Pengamat militer menilai bahwa Rusia gempur Ukraina dengan serangan udara terbesar ini menunjukkan strategi baru Moskow untuk menekan mental rakyat Ukraina. Dengan melumpuhkan infrastruktur vital, Rusia berharap dapat memperlemah daya tahan masyarakat menjelang musim dingin. Namun, Ukraina menegaskan tidak akan mundur dan akan terus melawan dengan dukungan sekutu.

Presiden Ukraina Volodymyr Zelensky dalam pidatonya menegaskan bahwa negaranya membutuhkan lebih banyak sistem pertahanan udara modern. “Kami membutuhkan dukungan segera. Setiap rudal yang berhasil kami tembak jatuh menyelamatkan nyawa rakyat Ukraina,” ujarnya.

Serangan ini juga memperlihatkan betapa konflik masih jauh dari kata selesai. Meski beberapa pihak internasional mendorong negosiasi damai, aksi terbaru Rusia justru memperlebar jurang konfrontasi. Situasi di medan perang pun diperkirakan akan semakin intens dalam beberapa bulan ke depan.

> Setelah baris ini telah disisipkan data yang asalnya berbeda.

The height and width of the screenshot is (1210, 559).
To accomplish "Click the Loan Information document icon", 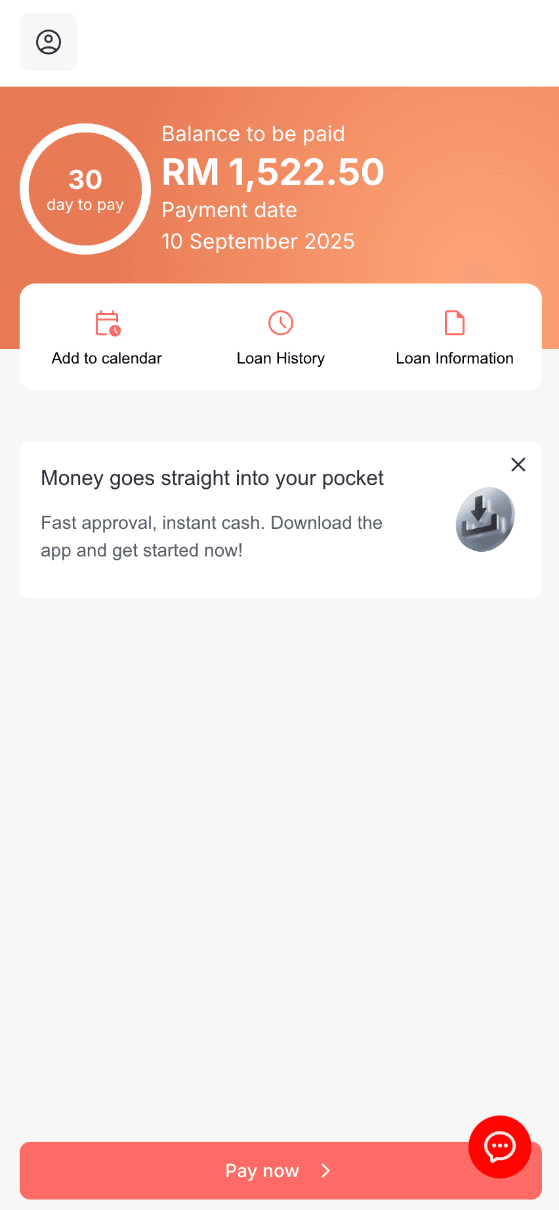I will [455, 323].
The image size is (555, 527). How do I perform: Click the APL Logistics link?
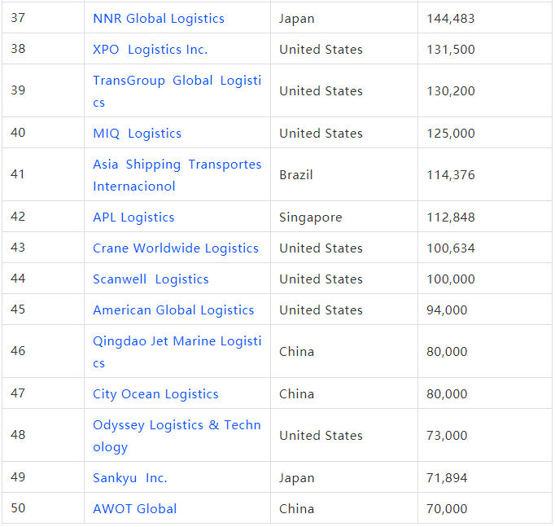pos(133,217)
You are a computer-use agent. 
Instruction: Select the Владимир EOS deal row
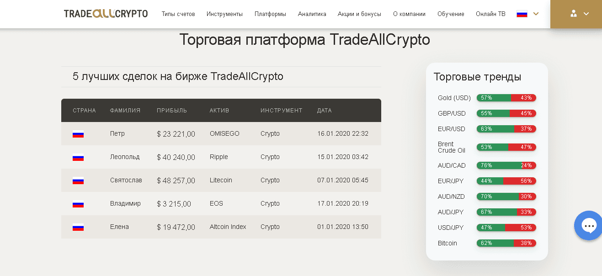point(221,204)
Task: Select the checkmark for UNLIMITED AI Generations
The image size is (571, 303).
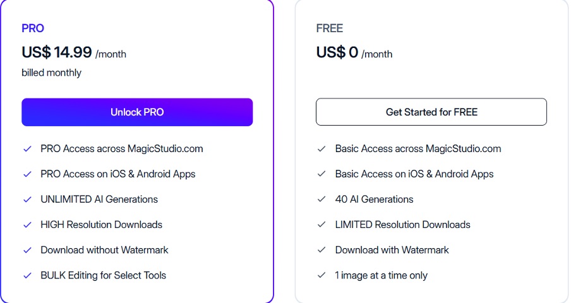Action: click(x=27, y=199)
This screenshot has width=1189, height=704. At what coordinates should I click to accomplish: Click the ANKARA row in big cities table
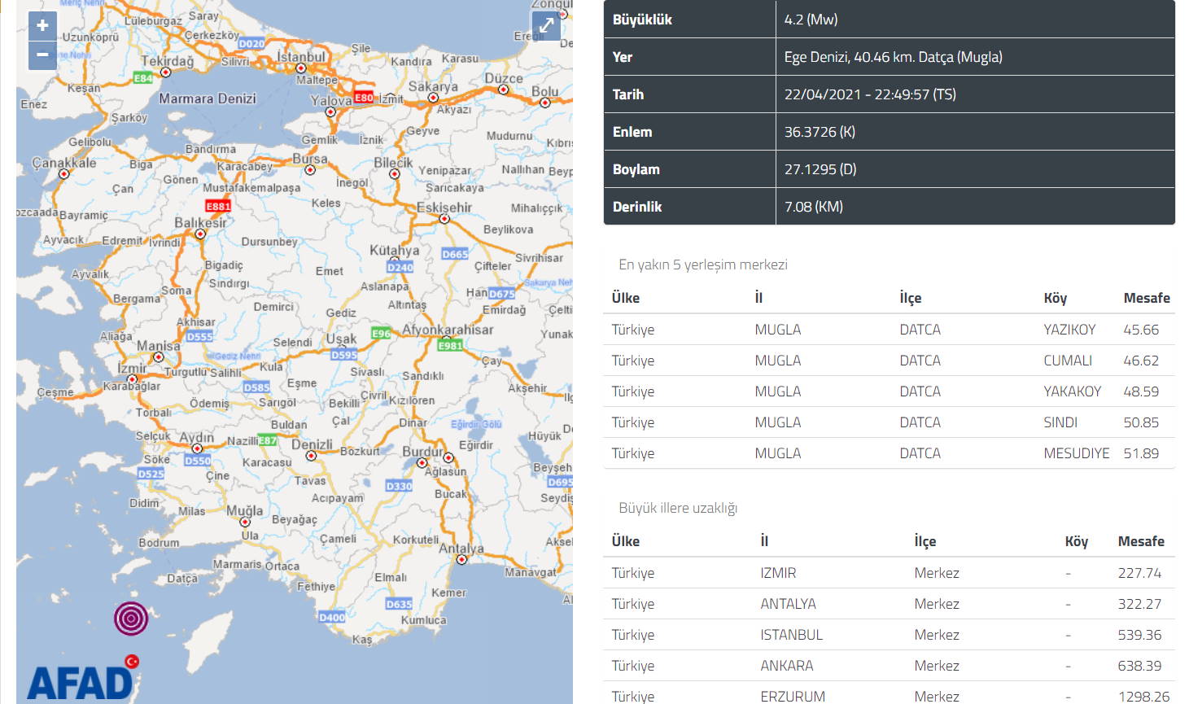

Dengan Rusia gempur Ukraina dengan serangan udara terbesar, dunia kembali diingatkan akan besarnya risiko perang berkepanjangan di Eropa. Dampaknya tidak hanya dirasakan oleh Ukraina, tetapi juga mengancam stabilitas energi, perdagangan, dan keamanan global.

Untuk informasi geopolitik dan perkembangan konflik Rusia-Ukraina terkini, pembaca dapat mengikuti berita selengkapnya di www.gelanggangnews.com.